===== RECORDS TO USE

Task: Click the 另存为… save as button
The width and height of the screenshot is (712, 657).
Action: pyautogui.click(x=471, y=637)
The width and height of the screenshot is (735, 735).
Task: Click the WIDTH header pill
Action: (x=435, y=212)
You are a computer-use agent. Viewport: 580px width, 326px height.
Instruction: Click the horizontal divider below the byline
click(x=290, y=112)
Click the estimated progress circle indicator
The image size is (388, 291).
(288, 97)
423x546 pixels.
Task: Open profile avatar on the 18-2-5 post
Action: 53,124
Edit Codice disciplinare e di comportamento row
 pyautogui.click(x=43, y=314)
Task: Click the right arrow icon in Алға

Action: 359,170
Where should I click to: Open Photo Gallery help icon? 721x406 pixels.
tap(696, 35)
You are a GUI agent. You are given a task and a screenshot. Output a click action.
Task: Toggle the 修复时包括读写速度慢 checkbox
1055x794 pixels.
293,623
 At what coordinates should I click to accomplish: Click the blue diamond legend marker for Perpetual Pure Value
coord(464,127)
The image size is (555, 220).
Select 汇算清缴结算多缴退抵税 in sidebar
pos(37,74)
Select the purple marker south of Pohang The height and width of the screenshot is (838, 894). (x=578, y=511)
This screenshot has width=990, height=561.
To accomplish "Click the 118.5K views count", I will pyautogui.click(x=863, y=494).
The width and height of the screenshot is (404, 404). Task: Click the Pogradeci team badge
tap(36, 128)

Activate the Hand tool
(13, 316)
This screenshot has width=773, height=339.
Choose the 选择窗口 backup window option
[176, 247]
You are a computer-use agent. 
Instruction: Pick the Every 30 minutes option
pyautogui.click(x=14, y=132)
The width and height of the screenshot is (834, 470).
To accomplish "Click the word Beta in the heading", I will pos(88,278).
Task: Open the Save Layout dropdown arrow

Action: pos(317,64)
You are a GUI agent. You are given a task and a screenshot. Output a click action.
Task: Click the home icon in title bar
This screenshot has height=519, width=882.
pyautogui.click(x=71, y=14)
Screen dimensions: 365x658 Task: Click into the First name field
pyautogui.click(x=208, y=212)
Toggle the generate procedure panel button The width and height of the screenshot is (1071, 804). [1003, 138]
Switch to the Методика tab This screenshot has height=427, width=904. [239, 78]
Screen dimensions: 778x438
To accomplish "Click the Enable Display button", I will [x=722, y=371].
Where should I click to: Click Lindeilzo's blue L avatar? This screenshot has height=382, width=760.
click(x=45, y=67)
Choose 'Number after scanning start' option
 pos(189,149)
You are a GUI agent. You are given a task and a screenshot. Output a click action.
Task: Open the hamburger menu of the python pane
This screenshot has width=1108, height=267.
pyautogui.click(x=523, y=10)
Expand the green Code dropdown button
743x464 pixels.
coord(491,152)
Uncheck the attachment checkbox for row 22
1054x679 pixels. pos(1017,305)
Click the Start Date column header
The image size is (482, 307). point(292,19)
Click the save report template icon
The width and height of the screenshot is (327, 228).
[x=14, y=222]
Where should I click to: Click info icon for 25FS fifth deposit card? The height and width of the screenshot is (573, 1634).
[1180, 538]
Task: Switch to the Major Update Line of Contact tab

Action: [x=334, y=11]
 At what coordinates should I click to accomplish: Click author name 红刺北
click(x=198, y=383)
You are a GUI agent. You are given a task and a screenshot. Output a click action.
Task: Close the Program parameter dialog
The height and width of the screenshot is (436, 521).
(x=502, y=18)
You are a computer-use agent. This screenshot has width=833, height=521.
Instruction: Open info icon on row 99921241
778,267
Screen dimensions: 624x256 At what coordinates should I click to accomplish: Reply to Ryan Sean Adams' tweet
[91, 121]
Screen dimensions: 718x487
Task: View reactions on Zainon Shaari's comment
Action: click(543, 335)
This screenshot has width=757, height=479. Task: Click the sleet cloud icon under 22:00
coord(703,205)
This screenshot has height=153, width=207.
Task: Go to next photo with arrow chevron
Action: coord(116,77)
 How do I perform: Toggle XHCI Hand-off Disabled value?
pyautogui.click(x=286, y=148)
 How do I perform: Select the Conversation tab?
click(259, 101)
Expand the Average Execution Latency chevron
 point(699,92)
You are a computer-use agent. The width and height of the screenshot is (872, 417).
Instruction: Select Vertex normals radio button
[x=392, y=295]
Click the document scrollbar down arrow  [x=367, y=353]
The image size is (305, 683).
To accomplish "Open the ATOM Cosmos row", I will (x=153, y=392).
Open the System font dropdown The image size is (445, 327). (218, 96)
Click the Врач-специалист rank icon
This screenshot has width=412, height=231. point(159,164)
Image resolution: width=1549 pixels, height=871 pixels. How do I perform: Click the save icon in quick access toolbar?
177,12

==========

- **ABOUT THIS TASK**:
If a line in the records contains the word "computer", copy it.

- **ANSWER TO THIS EXERCISE**:
You are a computer-use agent. Viewport: 580px width, 326px height.
You are a computer-use agent. 
You are a computer-use agent. This screenshot has width=833, height=521.
You are a computer-use agent. The width and height of the screenshot is (872, 417).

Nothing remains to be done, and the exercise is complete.